The following excerpts serve as examples of how government actors and privately contracted corporations become interconnected. By privatizing national security, a cyclical dependency is formed through the profit and power that corporations gain which they in turn employ to influence politics through their lobbying efforts. Elbit and ManTech demonstrate this cyclical behavior: they depend on federal contracts for profit, and then, politically invest in candidates, parties, PACs and bills that will ensure continuous contracts and therefore, revenue.

Elbit Systems

The U.S. Department of Homeland Security’s Customs and Border Protection has hired Elbit multiple times for drones and other surveillance technology since 2006. In 2014, it was announced that Elbit would receive a $145 million contract to construct an Integrated Fixed Tower project along the Arizona-Mexico border, to include towers, cameras, radars, motion sensors and control rooms. This article in Mother Jones provides greater detail about the project.

Despite being an Israeli-based company, Elbit has contributed money to various American political campaigns. Elbit’s largest candidate contribution to date was a total of $20,000 for the election of Kay Granger (R-TX) to the House of Representatives in both 2012 and 2014. Granger is currently the Chairwoman of the House Appropriations Subcommittee on State-Foreign Operations and sits on the Subcommittee on Defense. Both subcommittees are highly pertinent to ensuring Elbit’s continued service along the U.S.-Mexico border. Other recent candidates that Elbit has supported include: Lamar Smith (R-TX), Ed Royce (R-CA) and Roger Williams (R-TX). All of these candidates serve on strategically important House Subcommittees and the majority of Elbit’s contributions serve right-wing candidates.

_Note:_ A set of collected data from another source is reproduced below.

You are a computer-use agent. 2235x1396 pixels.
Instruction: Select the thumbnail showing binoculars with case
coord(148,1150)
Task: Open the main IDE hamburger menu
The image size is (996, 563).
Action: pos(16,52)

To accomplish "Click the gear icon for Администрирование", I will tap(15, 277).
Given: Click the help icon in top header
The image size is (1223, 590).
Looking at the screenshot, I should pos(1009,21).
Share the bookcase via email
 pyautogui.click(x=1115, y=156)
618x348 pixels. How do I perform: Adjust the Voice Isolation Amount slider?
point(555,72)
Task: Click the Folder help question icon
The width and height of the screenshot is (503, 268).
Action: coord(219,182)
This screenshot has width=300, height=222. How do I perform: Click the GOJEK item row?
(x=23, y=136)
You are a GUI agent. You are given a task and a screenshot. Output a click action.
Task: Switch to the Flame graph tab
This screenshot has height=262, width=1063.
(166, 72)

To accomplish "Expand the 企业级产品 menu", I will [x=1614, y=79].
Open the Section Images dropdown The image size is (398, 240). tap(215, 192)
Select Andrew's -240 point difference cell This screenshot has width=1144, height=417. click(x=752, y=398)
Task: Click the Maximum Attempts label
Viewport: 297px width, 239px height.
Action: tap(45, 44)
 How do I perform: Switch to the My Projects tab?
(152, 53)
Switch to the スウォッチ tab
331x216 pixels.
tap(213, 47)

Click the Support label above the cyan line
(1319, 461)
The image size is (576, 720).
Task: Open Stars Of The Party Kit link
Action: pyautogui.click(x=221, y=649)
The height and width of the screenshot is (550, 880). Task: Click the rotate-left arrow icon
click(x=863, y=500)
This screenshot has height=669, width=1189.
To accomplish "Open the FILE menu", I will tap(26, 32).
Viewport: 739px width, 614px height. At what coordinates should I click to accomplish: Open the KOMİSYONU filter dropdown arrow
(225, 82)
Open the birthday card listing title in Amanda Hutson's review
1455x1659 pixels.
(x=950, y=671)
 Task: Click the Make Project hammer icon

ManTech International Corporation

In 2013, ManTech International Corporation signed a 5-year agreement with the DHS guaranteeing a $6 billion ceiling to provide “cyber security services and integration for continuous diagnostics and mitigation across a wide range of ‘.gov’ networks” (ManTech Website). This information sharing system seeks to provide public sector agencies with private partnerships. While this system increases the speed of sharing threat information, it also gives private sector partners access to classified and secret information. There has been criticism of the increased integration of private companies within state affairs that this has brought about and concern regarding ManTech’s legitimacy and government connections. For example, House Representative Richard Renzi (R-AR), a vocal advocate for increasing the Department of Homeland Security’s funding, is also the son of ManTech Ex-Executive Vice-President Eugene Renzi (Koulish 162). Besides this connection, various ManTech leaders and employees have previously worked within the U.S. government. While the company doesn’t demonstrate very defined candidate lobbying strategies, a large portion of their contributions have been towards issues of federal defense funding and localized border issues.